Le grand mensonge du « devis gratuit »
Dans le tourisme français, on a inventé un truc formidable : faire travailler tout le monde gratuitement au nom du « service client ».
Résultat ? Une chaîne de valeur complètement cassée où ceux qui créent réellement la valeur se font systématiquement plumer.
L’agence émettrice : la schizophrénie du gratuit
Le paradoxe français : L’agence émettrice française s’est auto-convaincue que le devis gratuit était un « standard du marché ». Pendant ce temps, les travel planners facturent 30€ par jour et par personne leurs « recommandations » (traduire : leurs listes de liens Google) et trouvent des clients.
La réalité du terrain :
- plusieurs jours pour créer un devis sur-mesure ( et Dieu sait, enfin Ganesh chez nous, la pression qu’on se met à BB Voyage pour répondre dans les meilleurs délais, voir 24h).
- Des obligations légales à respecter = et oui, aussi en Inde, notre profession est réglementée.
- Recherche d’hébergements, sourcing terrain, veille tarifaire.
- Taux de transformation souvent inférieur à 30%.
Le réveil brutal : Quelques agences commencent à facturer 150-1500€ leurs devis.
Et ça marche !
Parce qu’au final, les clients qui refusent de payer 150€ pour un devis ne sont pas prêts à dépenser 15 000€ pour un voyage.
Les DMC : les dindons de la farce
La position la plus pourrie de la chaîne : Les agences réceptives/DMC sont dans la pire position. Elles :
- Se font solliciter par 3-4 agences pour la même demande
- Investissent leur expertise terrain gratuitement
- Voient leurs idées reprises (volées, si, si ) et leurs tarifs comparés
- N’ont aucun contact avec le client final
L’arnaque du « faire le marché » :
- L’agence émettrice contacte 4 DMC
- Elle récupère 4 propositions détaillées gratuites
- Elle mixe le meilleur de chaque pour créer SA proposition
- Elle négocie avec la moins chère en s’appuyant sur les autres
- Les 3 autres ont travaillé pour rien
Le cercle vicieux : Plus les DMC acceptent cette logique, plus elles légitiment un système qui les appauvrit. Et comme elles ont peur de perdre leurs clients, elles continuent.
Le client final : complice malgré lui
La déresponsabilisation totale : Le client français a été habitué au tout gratuit.
Il exige :
- Des devis multiples sans engagement
- Des modifications infinies
- Du conseil personnalisé
- De l’expertise terrain
- Le tout gratuitement, évidemment
La réalité économique : Quand on achète une cuisine, on paie l’étude. Quand on fait construire, on paie les plans. Mais pour un voyage à 20 000€, l’expertise doit être gratuite ?
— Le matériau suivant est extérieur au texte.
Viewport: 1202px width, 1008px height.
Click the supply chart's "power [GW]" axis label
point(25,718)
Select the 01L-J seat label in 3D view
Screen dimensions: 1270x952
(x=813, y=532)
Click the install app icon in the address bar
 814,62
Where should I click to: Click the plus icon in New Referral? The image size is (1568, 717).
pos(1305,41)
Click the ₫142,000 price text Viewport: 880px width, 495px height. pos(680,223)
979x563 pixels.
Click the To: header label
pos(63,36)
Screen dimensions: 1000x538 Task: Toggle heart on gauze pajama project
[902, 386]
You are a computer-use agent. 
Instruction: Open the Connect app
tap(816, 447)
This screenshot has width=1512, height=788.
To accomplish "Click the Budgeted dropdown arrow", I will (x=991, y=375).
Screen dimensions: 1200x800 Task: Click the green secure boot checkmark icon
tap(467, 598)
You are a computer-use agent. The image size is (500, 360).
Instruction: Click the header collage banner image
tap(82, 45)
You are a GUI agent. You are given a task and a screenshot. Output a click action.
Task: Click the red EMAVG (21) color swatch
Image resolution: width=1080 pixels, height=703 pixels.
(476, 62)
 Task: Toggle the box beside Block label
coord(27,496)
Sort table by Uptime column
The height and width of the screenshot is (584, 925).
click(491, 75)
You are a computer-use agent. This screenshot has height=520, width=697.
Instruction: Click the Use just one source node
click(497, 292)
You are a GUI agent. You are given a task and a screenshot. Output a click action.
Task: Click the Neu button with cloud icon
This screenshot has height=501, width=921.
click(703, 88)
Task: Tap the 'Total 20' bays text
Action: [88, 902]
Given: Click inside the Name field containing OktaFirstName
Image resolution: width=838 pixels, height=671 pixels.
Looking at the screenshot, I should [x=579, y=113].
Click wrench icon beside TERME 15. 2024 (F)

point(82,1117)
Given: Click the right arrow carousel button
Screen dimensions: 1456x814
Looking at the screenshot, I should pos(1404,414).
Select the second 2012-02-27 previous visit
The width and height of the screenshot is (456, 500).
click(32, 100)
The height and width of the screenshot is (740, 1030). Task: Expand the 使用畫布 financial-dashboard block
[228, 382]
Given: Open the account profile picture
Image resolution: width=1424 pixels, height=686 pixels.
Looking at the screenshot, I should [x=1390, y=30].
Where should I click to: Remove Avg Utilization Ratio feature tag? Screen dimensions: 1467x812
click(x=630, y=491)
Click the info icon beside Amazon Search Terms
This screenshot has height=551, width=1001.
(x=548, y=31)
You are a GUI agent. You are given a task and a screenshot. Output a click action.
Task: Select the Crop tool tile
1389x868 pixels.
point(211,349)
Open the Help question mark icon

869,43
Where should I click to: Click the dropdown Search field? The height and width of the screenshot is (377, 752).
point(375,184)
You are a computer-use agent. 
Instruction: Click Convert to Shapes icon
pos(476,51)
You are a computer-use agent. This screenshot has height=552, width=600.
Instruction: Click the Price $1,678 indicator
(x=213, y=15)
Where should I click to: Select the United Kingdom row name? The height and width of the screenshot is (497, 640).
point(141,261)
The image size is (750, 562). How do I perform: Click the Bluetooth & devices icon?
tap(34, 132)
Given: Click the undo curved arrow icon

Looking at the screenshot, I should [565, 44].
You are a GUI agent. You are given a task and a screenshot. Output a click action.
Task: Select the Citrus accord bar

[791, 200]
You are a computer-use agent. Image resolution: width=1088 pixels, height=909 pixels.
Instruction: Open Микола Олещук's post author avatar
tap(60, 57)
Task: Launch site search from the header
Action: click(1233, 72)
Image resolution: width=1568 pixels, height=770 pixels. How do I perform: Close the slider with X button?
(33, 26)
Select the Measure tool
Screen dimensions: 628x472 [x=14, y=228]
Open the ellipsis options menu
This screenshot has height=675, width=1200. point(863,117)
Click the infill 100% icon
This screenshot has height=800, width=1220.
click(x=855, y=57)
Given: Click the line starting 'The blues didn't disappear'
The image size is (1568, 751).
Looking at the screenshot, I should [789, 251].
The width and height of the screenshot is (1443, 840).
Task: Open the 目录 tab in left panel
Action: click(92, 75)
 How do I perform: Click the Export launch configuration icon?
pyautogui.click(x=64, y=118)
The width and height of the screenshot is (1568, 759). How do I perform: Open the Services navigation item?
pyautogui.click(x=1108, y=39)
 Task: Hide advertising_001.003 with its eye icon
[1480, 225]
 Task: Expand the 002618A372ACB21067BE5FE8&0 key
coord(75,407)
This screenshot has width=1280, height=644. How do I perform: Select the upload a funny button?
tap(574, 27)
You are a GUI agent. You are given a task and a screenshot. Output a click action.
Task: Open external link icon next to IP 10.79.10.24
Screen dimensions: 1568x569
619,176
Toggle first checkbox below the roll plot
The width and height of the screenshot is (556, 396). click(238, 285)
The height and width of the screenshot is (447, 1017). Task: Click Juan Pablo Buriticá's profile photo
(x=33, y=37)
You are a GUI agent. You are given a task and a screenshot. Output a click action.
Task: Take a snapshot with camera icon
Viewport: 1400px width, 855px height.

Les vrais gagnants : les plateformes
Pendant que les professionnels du voyage se battent sur des miettes, les plateformes :
- Monétisent chaque clic
- Captent la data client
- Prélèvent leur commission sans créer de valeur
- Standardisent l’offre pour maximiser leurs marges
L’ironie : Les mêmes clients qui trouvent normal de payer Booking.com trouvent scandaleux de payer l’expertise d’un professionnel.
La solution : casser le système
Pour les agences émettrices :
- Devis payant systématique (150-500€ selon complexité)
- Facturation du conseil en amont
- Éducation client sur la valeur du service
Pour les DMC :
- Refus des consultations « fishing »
- Exclusivité temporaire obligatoire
- Facturation des études complexes même en B2B
- Spécialisation pour réduire la concurrence
Pour les clients :
- Accepter que l’expertise a un prix
- Comprendre que gratuit = low cost
- Valoriser le conseil personnalisé
Conclusion : révolution ou mort lente
Le secteur du tourisme français a le choix :
- Continuer dans la spirale du gratuit et voir les marges s’effriter jusqu’à la disparition des professionnels
- Éduquer le marché et remettre de la valeur dans l’expertise
Les travel planners l’ont compris. Les architectes l’ont toujours su. Les avocats ne travaillent pas gratuitement.
Pourquoi les professionnels du voyage acceptent-ils d’être les seuls à brader leur expertise ?
La réponse est simple : par peur. Peur de perdre des clients, peur de la concurrence, peur de sortir des standards.
Mais dans un marché qui se contracte, ceux qui survivront seront ceux qui auront su faire payer leur valeur ajoutée. Les autres disparaîtront de toute façon.
Le choix est simple : évoluer ou crever.
Article rédigé sans langue de bois par un secteur qui en a marre de se faire plumer. Cela ne va pas plaire à tout le monde et c’est fait pour…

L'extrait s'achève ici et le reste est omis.